Anyone have demo source code to process file with whisper large model and get outputs as vtt srt?

FurkanGozukara opened this issue a year ago · comments

Dear @patrickvonplaten thank you very much for this repo
I am using almost every day to generate subtitles for my videos by using Whisper

However, I need its produced vtt file (basically subtitle output format of transcription)

Currently to fix and improve punctuation, I am using fullstop-punctuation-multilang-large (https://huggingface.co/oliverguhr/fullstop-punctuation-multilang-large) but I can't say it is the best

I would like to test your repo however I need demo for full vtt export

Could you release a demo source code that can output vtt file ? it can have both fixed and raw output of whipser for comparison

Moreover, I have added you from linkedin if you accept i appreciate : https://www.linkedin.com/in/furkangozukara/

One final thing. I am also very interested in stable diffusion and preparing tutorial videos. I hope that you consider adding my tutorial videos to readme here : https://huggingface.co/runwayml/stable-diffusion-v1-5

And perhaps open back this topic so people can learn? thank you : https://huggingface.co/runwayml/stable-diffusion-v1-5/discussions/66

Patrick von Platen · Answer 1 · Mon Jan 16 2023 21:21:57 GMT+0800 (China Standard Time)

For a demo, please have a look at: https://github.com/huggingface/speechbox#web-demo

It would be nice to not conflate diffusion models with this library.

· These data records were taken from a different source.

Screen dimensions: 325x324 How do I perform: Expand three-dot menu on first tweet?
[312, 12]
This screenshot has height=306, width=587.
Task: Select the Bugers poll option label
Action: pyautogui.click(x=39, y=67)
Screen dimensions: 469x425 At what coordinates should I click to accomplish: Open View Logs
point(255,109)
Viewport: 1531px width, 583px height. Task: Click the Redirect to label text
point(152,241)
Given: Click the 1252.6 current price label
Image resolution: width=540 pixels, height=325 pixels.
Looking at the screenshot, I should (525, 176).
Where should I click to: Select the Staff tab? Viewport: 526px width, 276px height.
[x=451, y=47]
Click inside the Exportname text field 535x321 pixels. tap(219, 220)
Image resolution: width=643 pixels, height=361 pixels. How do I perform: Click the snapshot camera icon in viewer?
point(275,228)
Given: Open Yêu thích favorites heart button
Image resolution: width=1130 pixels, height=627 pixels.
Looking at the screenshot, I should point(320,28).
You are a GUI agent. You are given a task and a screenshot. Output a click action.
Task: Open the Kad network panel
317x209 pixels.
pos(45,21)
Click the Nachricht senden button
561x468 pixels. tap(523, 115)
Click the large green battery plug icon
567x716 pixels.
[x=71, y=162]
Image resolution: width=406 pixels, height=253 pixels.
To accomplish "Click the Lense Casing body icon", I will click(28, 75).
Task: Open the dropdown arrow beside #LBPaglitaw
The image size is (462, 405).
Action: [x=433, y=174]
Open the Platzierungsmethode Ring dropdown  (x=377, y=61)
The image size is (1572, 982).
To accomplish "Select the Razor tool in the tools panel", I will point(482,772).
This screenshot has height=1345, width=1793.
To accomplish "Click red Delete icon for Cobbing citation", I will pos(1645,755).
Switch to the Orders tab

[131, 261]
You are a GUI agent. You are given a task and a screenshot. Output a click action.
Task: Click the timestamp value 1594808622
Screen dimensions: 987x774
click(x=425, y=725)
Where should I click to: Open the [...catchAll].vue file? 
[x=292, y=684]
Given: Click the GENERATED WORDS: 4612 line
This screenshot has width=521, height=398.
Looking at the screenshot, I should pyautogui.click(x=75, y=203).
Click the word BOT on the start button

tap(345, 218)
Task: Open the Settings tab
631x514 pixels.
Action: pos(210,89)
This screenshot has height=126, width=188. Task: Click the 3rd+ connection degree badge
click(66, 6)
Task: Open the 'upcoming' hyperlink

This library is not about diffusion models, but about speech models.

Furkan Gözükara · Answer 2 · Mon Jan 16 2023 21:43:01 GMT+0800 (China Standard Time)

For a demo, please have a look at: https://github.com/huggingface/speechbox#web-demo

It would be nice to not conflate diffusion models with this library. This library is not about diffusion models, but about speech models.

Thank you I already saw the demo. But how to get subtitle formatted outputs?